The role of the NO/NMDA pathways in the development of morphine withdrawal induced by naloxone in vitro.

The effect of nitric oxide (NO)/N-methyl-d-aspartate (NMDA) pathways on naloxone-induced withdrawal contracture was studied in vitro in a model of acute morphine dependence in the isolated guinea pig ileum. Exposure of the isolated guinea pig ileum to morphine (10(-5) M) for 5 min resulted in acute dependence, characterized by a strong withdrawal contracture induced by naloxone (5x10(-5) M). The NO synthase (NOS) inhibitor N(G)-nitro-L-arginine methyl ester (L-NAME; 5x10(-4) M) as well as the soluble guanylate cyclase inhibitor methylene blue (MB; 10 microM) were found to significantly attenuate the naloxone-induced withdrawal contracture.

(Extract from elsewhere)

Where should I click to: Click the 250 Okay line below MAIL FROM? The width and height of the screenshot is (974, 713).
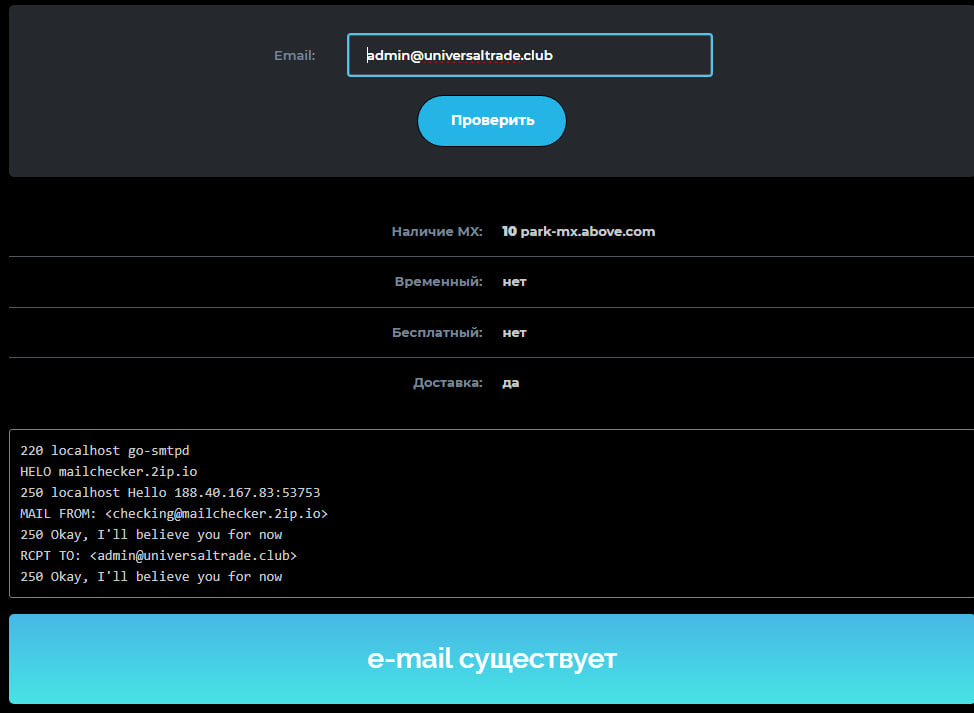pyautogui.click(x=151, y=535)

In addition, the NO precursor L-arginine (5x10(-4) M) as well as the NO donors sodium nitroprusside (SNP; 1 microM) and sodium azide (NaZ; 10 microM) were able to revert the effect of L-NAME returning the amplitude of naloxone-induced contracture to the same level in control morphine-dependent ilea. We also demonstrated that the competitive NMDA receptor antagonist DL-2-amino-5-phosphonovaleric acid (AP-5; 50 microM) potently reduced the amplitude of naloxone-induced contracture in the same model, an effect that was reversed by co-administration of the excitatory amino acid L-glutamate (40 microM). This in vitro study confirms the implication of the NO/NMDA pathways in morphine dependence.